Back in 2011, the FHFA inspector studied the examination practices of the GSE examiners and concluded that the FHFA fell behind in obtaining the correct number of examiners – and failed to ensure that many of its examiners were accredited through a professional commission program.
Since then, the FHFA OIG says the GSE conservator has added seasoned experts to its staff and managed to beef up its examiner base overall.
The agency increased its examiner list by 9%, growing from 131 examiners in September 2011 to 143 in October 2013. In making its new hires, the firm emphasized finding examiners with experience working at other financial regulators, the OIG regulator said.
The conservator also is in the early stages of implementing an examiner commission program.
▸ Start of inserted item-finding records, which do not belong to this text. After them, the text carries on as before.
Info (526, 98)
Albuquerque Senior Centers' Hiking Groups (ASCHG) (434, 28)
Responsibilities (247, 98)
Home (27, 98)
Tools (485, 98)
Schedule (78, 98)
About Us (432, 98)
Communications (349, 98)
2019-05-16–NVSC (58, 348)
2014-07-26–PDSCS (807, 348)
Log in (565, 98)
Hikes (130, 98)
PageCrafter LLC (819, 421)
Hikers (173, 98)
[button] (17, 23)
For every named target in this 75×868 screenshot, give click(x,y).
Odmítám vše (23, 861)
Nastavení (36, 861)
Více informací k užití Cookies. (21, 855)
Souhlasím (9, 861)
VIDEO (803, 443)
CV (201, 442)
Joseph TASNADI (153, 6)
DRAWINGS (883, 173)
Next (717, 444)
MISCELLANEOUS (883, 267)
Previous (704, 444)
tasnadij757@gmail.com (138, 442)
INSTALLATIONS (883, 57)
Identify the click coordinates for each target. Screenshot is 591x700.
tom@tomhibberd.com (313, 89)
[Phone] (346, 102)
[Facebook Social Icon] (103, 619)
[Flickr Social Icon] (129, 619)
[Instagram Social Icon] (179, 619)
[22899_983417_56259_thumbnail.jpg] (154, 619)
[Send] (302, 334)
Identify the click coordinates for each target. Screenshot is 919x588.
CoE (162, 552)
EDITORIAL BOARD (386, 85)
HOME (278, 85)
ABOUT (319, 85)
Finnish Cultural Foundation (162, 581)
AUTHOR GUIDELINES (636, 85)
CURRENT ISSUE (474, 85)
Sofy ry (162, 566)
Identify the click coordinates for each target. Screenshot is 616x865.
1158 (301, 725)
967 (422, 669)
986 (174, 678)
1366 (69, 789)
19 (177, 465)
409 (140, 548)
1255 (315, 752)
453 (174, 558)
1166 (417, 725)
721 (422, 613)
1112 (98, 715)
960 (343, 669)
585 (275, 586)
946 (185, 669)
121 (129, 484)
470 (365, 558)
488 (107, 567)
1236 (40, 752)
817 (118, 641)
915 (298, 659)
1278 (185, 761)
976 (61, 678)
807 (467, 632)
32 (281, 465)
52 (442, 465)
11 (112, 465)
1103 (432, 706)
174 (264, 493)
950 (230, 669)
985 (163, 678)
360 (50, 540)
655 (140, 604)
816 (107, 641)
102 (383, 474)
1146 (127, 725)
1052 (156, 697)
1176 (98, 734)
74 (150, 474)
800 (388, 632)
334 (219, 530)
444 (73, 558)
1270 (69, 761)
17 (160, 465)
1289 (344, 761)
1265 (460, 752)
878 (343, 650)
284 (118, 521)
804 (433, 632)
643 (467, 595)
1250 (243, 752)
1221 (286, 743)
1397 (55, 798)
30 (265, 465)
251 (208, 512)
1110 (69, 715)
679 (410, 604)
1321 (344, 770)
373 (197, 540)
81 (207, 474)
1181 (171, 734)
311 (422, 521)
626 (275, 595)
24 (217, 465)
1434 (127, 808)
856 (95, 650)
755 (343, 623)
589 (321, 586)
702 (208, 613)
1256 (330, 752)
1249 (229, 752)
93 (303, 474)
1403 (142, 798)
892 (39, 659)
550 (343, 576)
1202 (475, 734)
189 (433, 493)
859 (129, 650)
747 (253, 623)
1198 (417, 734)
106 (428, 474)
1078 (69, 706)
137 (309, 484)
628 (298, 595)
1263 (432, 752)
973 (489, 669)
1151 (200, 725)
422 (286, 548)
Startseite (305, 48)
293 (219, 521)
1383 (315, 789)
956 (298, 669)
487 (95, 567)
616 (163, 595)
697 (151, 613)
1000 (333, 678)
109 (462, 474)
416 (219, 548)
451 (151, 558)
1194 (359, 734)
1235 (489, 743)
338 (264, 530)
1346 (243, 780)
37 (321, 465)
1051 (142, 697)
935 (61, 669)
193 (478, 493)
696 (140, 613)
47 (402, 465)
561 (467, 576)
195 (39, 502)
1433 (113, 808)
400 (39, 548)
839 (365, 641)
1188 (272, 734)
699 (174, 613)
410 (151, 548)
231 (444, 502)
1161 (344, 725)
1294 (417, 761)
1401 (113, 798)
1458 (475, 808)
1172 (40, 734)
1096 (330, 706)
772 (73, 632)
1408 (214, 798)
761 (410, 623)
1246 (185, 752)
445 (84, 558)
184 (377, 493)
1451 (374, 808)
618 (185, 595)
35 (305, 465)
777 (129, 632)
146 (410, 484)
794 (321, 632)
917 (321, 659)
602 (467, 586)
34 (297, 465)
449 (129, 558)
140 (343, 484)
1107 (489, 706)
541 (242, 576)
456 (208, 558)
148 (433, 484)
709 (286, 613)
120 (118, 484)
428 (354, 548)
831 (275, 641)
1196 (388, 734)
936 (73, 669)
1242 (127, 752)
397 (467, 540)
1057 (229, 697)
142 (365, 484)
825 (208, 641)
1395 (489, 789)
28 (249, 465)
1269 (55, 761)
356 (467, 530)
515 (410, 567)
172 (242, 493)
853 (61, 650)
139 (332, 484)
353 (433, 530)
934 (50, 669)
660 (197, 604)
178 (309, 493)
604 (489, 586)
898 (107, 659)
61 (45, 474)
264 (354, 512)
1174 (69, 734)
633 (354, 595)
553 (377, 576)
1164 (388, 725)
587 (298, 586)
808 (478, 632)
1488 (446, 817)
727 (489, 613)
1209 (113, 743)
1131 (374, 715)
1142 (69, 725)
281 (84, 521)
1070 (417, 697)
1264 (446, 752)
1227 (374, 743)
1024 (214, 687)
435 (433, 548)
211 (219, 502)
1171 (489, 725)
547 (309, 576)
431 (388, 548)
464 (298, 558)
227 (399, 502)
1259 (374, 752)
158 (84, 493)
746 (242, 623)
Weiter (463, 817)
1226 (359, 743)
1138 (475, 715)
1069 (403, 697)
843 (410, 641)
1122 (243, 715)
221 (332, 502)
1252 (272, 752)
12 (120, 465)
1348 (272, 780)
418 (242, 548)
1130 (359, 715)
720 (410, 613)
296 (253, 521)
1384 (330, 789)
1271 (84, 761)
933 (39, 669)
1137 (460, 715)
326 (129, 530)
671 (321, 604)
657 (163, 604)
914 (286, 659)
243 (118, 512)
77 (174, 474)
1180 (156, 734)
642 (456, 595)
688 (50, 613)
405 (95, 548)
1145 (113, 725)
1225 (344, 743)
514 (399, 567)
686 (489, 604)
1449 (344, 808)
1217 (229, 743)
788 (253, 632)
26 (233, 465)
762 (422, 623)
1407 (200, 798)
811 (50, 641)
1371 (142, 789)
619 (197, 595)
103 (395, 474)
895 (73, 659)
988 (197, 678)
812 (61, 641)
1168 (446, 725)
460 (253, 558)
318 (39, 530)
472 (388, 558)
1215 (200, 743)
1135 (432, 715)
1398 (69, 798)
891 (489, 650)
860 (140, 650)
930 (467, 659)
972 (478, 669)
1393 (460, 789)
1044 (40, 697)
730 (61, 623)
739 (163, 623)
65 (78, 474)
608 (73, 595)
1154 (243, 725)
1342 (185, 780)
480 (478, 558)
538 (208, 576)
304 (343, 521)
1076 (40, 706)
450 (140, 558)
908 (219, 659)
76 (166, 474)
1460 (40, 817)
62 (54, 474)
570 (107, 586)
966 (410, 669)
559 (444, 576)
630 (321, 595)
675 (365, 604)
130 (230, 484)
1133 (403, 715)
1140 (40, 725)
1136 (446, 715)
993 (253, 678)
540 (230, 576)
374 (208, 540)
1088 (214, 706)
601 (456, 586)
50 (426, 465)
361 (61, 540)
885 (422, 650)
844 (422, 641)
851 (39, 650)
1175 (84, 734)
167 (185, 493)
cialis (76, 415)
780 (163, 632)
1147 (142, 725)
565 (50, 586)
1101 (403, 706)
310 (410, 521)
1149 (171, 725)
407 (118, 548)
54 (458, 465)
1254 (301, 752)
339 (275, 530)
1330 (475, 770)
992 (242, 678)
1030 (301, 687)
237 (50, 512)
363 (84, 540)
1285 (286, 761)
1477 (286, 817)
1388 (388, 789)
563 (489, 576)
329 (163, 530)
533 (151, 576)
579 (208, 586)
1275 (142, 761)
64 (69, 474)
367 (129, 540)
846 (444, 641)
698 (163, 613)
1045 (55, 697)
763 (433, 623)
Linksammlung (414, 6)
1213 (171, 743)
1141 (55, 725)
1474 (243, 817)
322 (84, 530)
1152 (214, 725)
But despite giving the FHFA much credit for all of its improvements, the inspector general said the agency has yet to roll out a streamlined process for determining the appropriate size of its core examination teams.
In its investigation, the OIG discovered that one core examination team ended up rescheduling the start of 38% of its scheduled exams in 2013. The delayed start-dates prompted the inspector to wonder if core teams are still lacking the needed staff.
As part of one of its recommendations, the inspector general said the FHFA should take "additional steps to ensure that its enterprise core teams are adequately staffed and thereby better positioned to fulfill their critical examination oversight responsibilities."
Other recommendations include a review of the agency’s 2013 examination plans – and a thorough analysis as to whether limited resources harbored or delayed investigations. The agency also recommends the implementation of a strategy to ensure core resources are in place to effectively handle exams.
The FHFA responded to the report, saying it has established onsite examination teams at both Fannie and Freddie, while issuing supervisory policies and updated exam procedures.
As to why some of the 2013 exams were delayed? The FHFA points to its general strategy of dealing with the riskiest developments first, and this strategy often leads to the rescheduling of examinations as the agency readjusts its schedule to prioritize.
"Within this framework, adjustments to examination schedules are both necessary and appropriate and are largely driven by emerging risks or unanticipated developments rather than inadequate resources as suggested by the FHFA-OIG," wrote Jon Greenlee, deputy director for the division of enterprise regulation; and Nina Nichols, deputy director for the division of supervision policy and support at the FHFA.